● DATA TO EXAMINE
•••••
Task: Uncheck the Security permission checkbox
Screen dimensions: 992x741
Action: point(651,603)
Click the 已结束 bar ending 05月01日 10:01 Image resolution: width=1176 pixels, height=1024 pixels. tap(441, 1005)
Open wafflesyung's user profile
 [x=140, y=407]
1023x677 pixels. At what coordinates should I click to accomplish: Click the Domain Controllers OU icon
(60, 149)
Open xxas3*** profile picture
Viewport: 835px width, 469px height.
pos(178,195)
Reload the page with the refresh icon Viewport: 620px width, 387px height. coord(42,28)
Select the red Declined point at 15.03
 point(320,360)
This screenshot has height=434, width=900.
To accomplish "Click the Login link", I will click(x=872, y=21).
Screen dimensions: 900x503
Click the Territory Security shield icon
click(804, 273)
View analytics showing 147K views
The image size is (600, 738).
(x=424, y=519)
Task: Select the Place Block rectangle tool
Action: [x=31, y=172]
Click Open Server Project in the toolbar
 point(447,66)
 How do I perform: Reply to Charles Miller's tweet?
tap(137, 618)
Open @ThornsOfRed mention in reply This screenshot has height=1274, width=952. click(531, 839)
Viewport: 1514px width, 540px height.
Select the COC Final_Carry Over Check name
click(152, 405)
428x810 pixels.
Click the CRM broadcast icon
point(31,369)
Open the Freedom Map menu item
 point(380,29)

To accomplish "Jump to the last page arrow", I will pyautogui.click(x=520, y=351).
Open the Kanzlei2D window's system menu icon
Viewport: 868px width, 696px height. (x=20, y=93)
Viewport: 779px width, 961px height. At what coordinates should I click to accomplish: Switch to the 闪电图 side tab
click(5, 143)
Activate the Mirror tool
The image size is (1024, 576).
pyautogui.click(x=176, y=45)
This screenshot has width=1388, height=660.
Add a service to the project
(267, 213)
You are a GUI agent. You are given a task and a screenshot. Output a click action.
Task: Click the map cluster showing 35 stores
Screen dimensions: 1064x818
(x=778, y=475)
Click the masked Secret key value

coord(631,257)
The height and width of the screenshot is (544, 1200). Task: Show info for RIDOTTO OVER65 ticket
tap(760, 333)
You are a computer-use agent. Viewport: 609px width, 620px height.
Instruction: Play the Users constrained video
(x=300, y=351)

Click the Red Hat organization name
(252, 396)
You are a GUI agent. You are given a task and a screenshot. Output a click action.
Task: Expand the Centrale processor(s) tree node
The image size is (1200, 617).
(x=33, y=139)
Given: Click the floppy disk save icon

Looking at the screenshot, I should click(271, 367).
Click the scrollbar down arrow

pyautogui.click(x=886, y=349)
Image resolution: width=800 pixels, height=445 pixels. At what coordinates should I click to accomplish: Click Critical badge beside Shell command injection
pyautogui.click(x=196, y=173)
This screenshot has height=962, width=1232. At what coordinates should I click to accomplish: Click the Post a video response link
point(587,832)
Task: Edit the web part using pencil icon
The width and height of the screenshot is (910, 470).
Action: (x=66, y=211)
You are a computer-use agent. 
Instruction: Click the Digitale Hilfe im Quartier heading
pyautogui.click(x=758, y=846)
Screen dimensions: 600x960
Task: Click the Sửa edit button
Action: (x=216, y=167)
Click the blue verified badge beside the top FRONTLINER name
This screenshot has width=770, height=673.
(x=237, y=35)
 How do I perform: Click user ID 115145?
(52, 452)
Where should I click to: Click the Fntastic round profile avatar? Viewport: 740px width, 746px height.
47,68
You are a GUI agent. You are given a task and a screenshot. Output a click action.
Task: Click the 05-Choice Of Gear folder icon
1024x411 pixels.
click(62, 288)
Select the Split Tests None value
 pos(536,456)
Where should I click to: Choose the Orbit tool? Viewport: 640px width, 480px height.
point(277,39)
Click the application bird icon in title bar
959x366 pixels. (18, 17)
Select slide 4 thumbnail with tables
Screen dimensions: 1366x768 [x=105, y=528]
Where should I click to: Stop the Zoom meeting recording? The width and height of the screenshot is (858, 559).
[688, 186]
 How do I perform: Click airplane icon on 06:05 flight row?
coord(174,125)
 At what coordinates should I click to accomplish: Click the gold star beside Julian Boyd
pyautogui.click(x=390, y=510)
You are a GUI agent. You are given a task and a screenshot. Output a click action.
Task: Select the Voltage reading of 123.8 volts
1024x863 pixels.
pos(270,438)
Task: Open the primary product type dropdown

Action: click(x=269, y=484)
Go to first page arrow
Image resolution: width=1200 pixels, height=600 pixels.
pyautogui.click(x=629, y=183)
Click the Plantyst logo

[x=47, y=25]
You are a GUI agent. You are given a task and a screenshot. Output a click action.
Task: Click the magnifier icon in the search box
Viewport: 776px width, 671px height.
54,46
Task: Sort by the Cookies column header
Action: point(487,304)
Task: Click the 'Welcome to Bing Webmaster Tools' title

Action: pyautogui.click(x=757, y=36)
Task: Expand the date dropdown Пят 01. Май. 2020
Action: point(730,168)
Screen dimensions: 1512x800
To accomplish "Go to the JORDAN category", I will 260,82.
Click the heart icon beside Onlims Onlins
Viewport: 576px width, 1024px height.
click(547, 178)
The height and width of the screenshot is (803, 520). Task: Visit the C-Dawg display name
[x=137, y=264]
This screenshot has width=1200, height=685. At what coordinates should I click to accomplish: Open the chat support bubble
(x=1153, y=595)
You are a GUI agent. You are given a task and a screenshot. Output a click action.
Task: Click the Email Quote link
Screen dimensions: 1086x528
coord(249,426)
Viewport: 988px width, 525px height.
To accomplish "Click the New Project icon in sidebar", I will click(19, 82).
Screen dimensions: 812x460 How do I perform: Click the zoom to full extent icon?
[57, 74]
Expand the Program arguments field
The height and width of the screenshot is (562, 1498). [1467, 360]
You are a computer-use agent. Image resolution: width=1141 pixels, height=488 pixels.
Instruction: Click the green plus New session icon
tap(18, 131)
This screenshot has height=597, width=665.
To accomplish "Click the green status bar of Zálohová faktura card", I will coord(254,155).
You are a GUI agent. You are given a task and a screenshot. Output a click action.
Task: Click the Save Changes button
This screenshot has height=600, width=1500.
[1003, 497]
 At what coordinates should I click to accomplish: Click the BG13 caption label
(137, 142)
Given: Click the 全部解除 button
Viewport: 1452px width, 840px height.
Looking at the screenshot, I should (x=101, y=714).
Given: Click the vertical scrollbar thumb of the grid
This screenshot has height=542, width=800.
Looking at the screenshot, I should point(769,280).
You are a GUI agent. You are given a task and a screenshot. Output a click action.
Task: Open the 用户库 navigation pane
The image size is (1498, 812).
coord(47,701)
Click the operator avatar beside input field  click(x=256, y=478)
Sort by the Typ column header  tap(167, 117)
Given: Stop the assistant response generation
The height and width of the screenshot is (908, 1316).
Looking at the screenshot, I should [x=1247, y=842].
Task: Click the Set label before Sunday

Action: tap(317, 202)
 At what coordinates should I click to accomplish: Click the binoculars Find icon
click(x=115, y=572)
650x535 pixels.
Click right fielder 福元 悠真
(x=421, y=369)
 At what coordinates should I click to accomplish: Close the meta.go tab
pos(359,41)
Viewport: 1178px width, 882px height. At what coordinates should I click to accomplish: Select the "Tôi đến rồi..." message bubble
•••••
● WORK INSTRUCTIONS
The whole listing above is to be restated word for word.

● TASK OUTPUT
Task: Uncheck the Security permission checkbox
Screen dimensions: 992x741
Action: point(651,603)
Click the 已结束 bar ending 05月01日 10:01 Image resolution: width=1176 pixels, height=1024 pixels. tap(441, 1005)
Open wafflesyung's user profile
 [x=140, y=407]
1023x677 pixels. At what coordinates should I click to accomplish: Click the Domain Controllers OU icon
(60, 149)
Open xxas3*** profile picture
Viewport: 835px width, 469px height.
pos(178,195)
Reload the page with the refresh icon Viewport: 620px width, 387px height. coord(42,28)
Select the red Declined point at 15.03
 point(320,360)
This screenshot has height=434, width=900.
To accomplish "Click the Login link", I will click(x=872, y=21).
Screen dimensions: 900x503
Click the Territory Security shield icon
click(804, 273)
View analytics showing 147K views
The image size is (600, 738).
(x=424, y=519)
Task: Select the Place Block rectangle tool
Action: [x=31, y=172]
Click Open Server Project in the toolbar
 point(447,66)
 How do I perform: Reply to Charles Miller's tweet?
tap(137, 618)
Open @ThornsOfRed mention in reply This screenshot has height=1274, width=952. click(531, 839)
Viewport: 1514px width, 540px height.
Select the COC Final_Carry Over Check name
click(152, 405)
428x810 pixels.
Click the CRM broadcast icon
point(31,369)
Open the Freedom Map menu item
 point(380,29)

To accomplish "Jump to the last page arrow", I will pyautogui.click(x=520, y=351).
Open the Kanzlei2D window's system menu icon
Viewport: 868px width, 696px height. (x=20, y=93)
Viewport: 779px width, 961px height. At what coordinates should I click to accomplish: Switch to the 闪电图 side tab
click(5, 143)
Activate the Mirror tool
The image size is (1024, 576).
pyautogui.click(x=176, y=45)
This screenshot has width=1388, height=660.
Add a service to the project
(267, 213)
You are a GUI agent. You are given a task and a screenshot. Output a click action.
Task: Click the map cluster showing 35 stores
Screen dimensions: 1064x818
(x=778, y=475)
Click the masked Secret key value

coord(631,257)
The height and width of the screenshot is (544, 1200). Task: Show info for RIDOTTO OVER65 ticket
tap(760, 333)
You are a computer-use agent. Viewport: 609px width, 620px height.
Instruction: Play the Users constrained video
(x=300, y=351)

Click the Red Hat organization name
(252, 396)
You are a GUI agent. You are given a task and a screenshot. Output a click action.
Task: Expand the Centrale processor(s) tree node
The image size is (1200, 617).
(x=33, y=139)
Given: Click the floppy disk save icon

Looking at the screenshot, I should click(271, 367).
Click the scrollbar down arrow

pyautogui.click(x=886, y=349)
Image resolution: width=800 pixels, height=445 pixels. At what coordinates should I click to accomplish: Click Critical badge beside Shell command injection
pyautogui.click(x=196, y=173)
This screenshot has height=962, width=1232. At what coordinates should I click to accomplish: Click the Post a video response link
point(587,832)
Task: Edit the web part using pencil icon
The width and height of the screenshot is (910, 470).
Action: (x=66, y=211)
You are a computer-use agent. 
Instruction: Click the Digitale Hilfe im Quartier heading
pyautogui.click(x=758, y=846)
Screen dimensions: 600x960
Task: Click the Sửa edit button
Action: (x=216, y=167)
Click the blue verified badge beside the top FRONTLINER name
This screenshot has width=770, height=673.
(x=237, y=35)
 How do I perform: Click user ID 115145?
(52, 452)
Where should I click to: Click the Fntastic round profile avatar? Viewport: 740px width, 746px height.
47,68
You are a GUI agent. You are given a task and a screenshot. Output a click action.
Task: Click the 05-Choice Of Gear folder icon
1024x411 pixels.
click(62, 288)
Select the Split Tests None value
 pos(536,456)
Where should I click to: Choose the Orbit tool? Viewport: 640px width, 480px height.
point(277,39)
Click the application bird icon in title bar
959x366 pixels. (18, 17)
Select slide 4 thumbnail with tables
Screen dimensions: 1366x768 [x=105, y=528]
Where should I click to: Stop the Zoom meeting recording? The width and height of the screenshot is (858, 559).
[688, 186]
 How do I perform: Click airplane icon on 06:05 flight row?
coord(174,125)
 At what coordinates should I click to accomplish: Click the gold star beside Julian Boyd
pyautogui.click(x=390, y=510)
You are a GUI agent. You are given a task and a screenshot. Output a click action.
Task: Select the Voltage reading of 123.8 volts
1024x863 pixels.
pos(270,438)
Task: Open the primary product type dropdown

Action: click(x=269, y=484)
Go to first page arrow
Image resolution: width=1200 pixels, height=600 pixels.
pyautogui.click(x=629, y=183)
Click the Plantyst logo

[x=47, y=25]
You are a GUI agent. You are given a task and a screenshot. Output a click action.
Task: Click the magnifier icon in the search box
Viewport: 776px width, 671px height.
54,46
Task: Sort by the Cookies column header
Action: point(487,304)
Task: Click the 'Welcome to Bing Webmaster Tools' title

Action: pyautogui.click(x=757, y=36)
Task: Expand the date dropdown Пят 01. Май. 2020
Action: point(730,168)
Screen dimensions: 1512x800
To accomplish "Go to the JORDAN category", I will 260,82.
Click the heart icon beside Onlims Onlins
Viewport: 576px width, 1024px height.
click(547, 178)
The height and width of the screenshot is (803, 520). Task: Visit the C-Dawg display name
[x=137, y=264]
This screenshot has width=1200, height=685. At what coordinates should I click to accomplish: Open the chat support bubble
(x=1153, y=595)
You are a GUI agent. You are given a task and a screenshot. Output a click action.
Task: Click the Email Quote link
Screen dimensions: 1086x528
coord(249,426)
Viewport: 988px width, 525px height.
To accomplish "Click the New Project icon in sidebar", I will click(19, 82).
Screen dimensions: 812x460 How do I perform: Click the zoom to full extent icon?
[57, 74]
Expand the Program arguments field
The height and width of the screenshot is (562, 1498). [1467, 360]
You are a computer-use agent. Image resolution: width=1141 pixels, height=488 pixels.
Instruction: Click the green plus New session icon
tap(18, 131)
This screenshot has height=597, width=665.
To accomplish "Click the green status bar of Zálohová faktura card", I will coord(254,155).
You are a GUI agent. You are given a task and a screenshot. Output a click action.
Task: Click the Save Changes button
This screenshot has height=600, width=1500.
[1003, 497]
 At what coordinates should I click to accomplish: Click the BG13 caption label
(137, 142)
Given: Click the 全部解除 button
Viewport: 1452px width, 840px height.
Looking at the screenshot, I should (x=101, y=714).
Given: Click the vertical scrollbar thumb of the grid
This screenshot has height=542, width=800.
Looking at the screenshot, I should point(769,280).
You are a GUI agent. You are given a task and a screenshot. Output a click action.
Task: Open the 用户库 navigation pane
The image size is (1498, 812).
coord(47,701)
Click the operator avatar beside input field  click(x=256, y=478)
Sort by the Typ column header  tap(167, 117)
Given: Stop the assistant response generation
The height and width of the screenshot is (908, 1316).
Looking at the screenshot, I should [x=1247, y=842].
Task: Click the Set label before Sunday

Action: tap(317, 202)
 At what coordinates should I click to accomplish: Click the binoculars Find icon
click(x=115, y=572)
650x535 pixels.
Click right fielder 福元 悠真
(x=421, y=369)
 At what coordinates should I click to accomplish: Close the meta.go tab
pos(359,41)
Viewport: 1178px width, 882px height. At what coordinates should I click to accomplish: Select the "Tôi đến rồi..." message bubble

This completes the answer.